Tes ombres sur les talons de Carole Zalberg

carole

Tes Ombres sur tes talons de Carole Zalberg

J’écris mais je lis aussi, et je lis des auteurs classiques et des contemporains ; le meilleur est de croiser une personne et de rencontrer son livre. Je vais remonter le temps de ces lectures et commencer par évoquer Carole Zalberg. Imaginez, une femme blonde, plutôt élégante, presque trop, une beauté distante ; le premier contact est souriant mais lointain, nous sommes dans le salon de la prestigieuse Société des Gens de Lettres, boiseries, parquets, Balzac, Flaubert, champagne, petits fours, et fou-rires plus tard on se croise mais on ne rencontre pas encore. Attendons Blois, salle de conférence, fauteuil rouge, siège lecture et c’est Carole qui anime la réunion, question fines, littéraires, lecture proche du texte, humour, puis restaurant, vin, plat et dessert ; quelque chose naît. Beauté franche et solaire d’une femme généreuse de tout. Une sororité impossible sur le papier et possible en littérature.
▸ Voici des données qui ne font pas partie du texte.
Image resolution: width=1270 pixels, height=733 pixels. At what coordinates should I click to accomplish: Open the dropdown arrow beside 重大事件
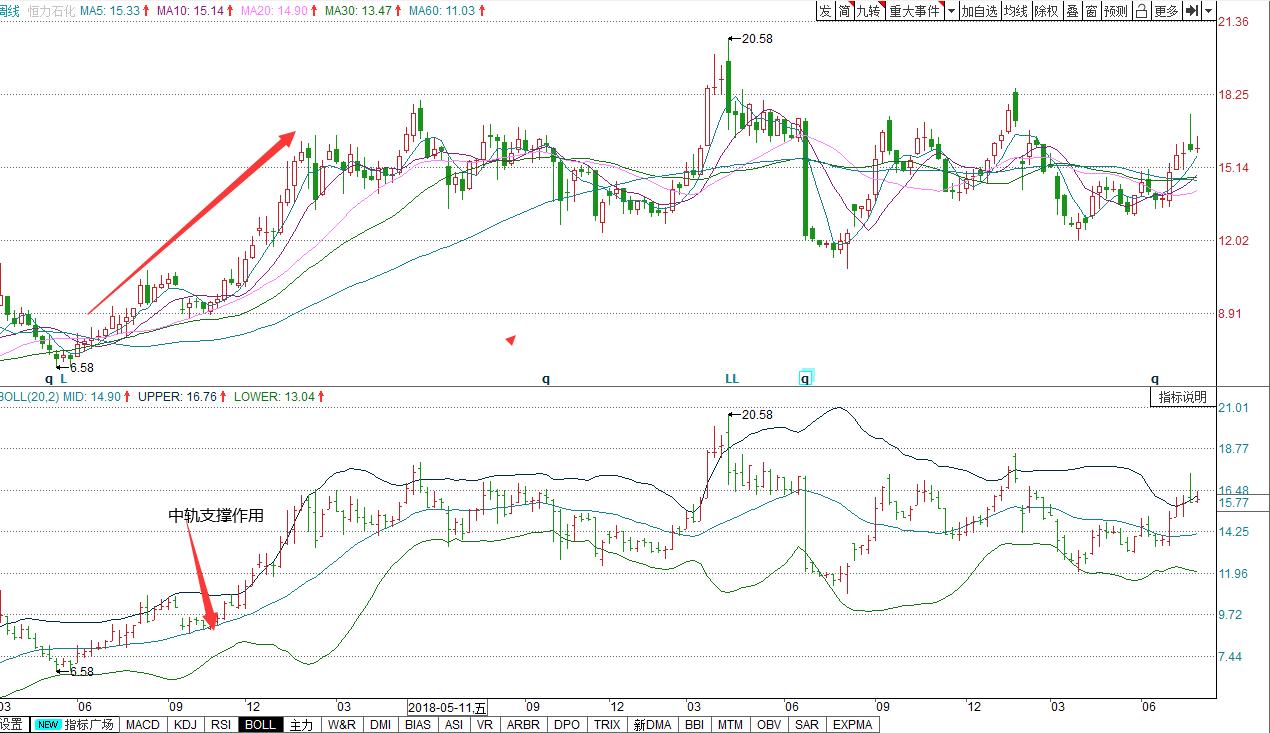point(951,11)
Carole est une poétesse-romancière, une de ces écrivaines un peu marginales qui poétisent leur récit et racontent leur poème. C’est ce qui a lieu dans Tes ombres sur les talons dont le titre déjà dit l’écriture métonymique et symbolique. Pour une dure à cuire du réel comme moi, cela demande toujours un petit effort, un effort de douceur et une mutation dans les repères GPS. Carole écrit la vie aussi, mais elle le fait à pas feutrés, à vers comptés. Dans une narration construite à deux voix (elle/Tu), Tes ombres sur tes talons raconte une quête qui est une fuite qui est une quête. Une jeune fille promise à un avenir prémédité se retrouve à vivre une vie improbable suite à un fait-divers tragique auquel elle a indirectement participé. Ecrit comme une fable poétique, le texte fait le portrait d’une âme malléable aux prises avec un désamour de soi qui la défait de tout sens moral. La narration à la seconde personne qui vient parfois dédoubler celle à la troisième est la plus touchante comme dans Feu pour Feu que j’avais aussi aimé.
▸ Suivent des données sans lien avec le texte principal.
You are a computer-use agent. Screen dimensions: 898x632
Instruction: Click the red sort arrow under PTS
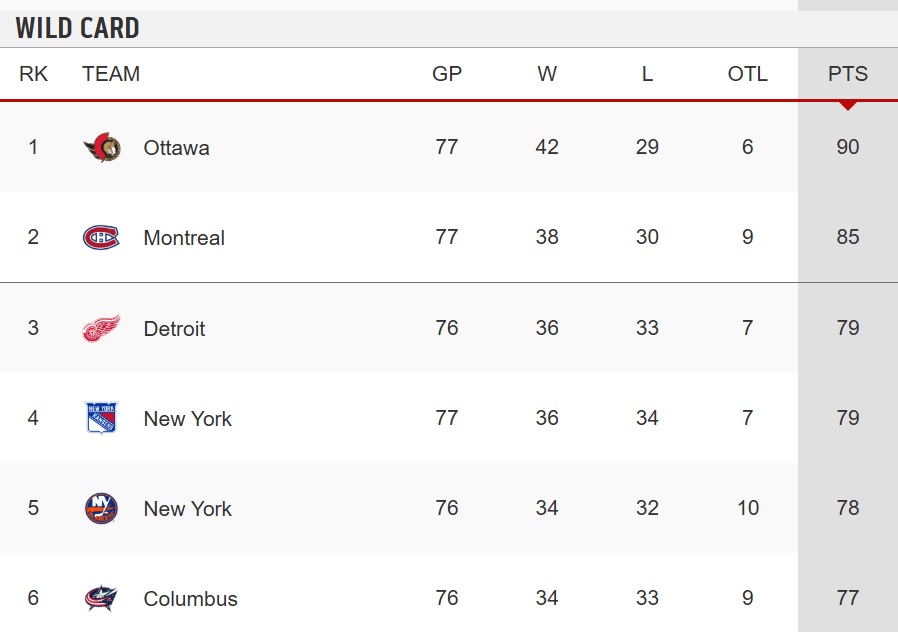848,106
C’est aussi un roman qui dit l’amour, la quête de l’amour, celui qui donne une image favorable de soi et qui peut mener au pire, celui qui accompagne mais mange le corps et enfin, celui qui offre l’issue favorable à être. L’écriture alterne entre un style fluide, presque transparent et des rencontres poétiques avec des phrases incrustées comme des petites pierres. Ma préférée : « Elle gisait sur le lit étroit avec le désir coincé sous la peau.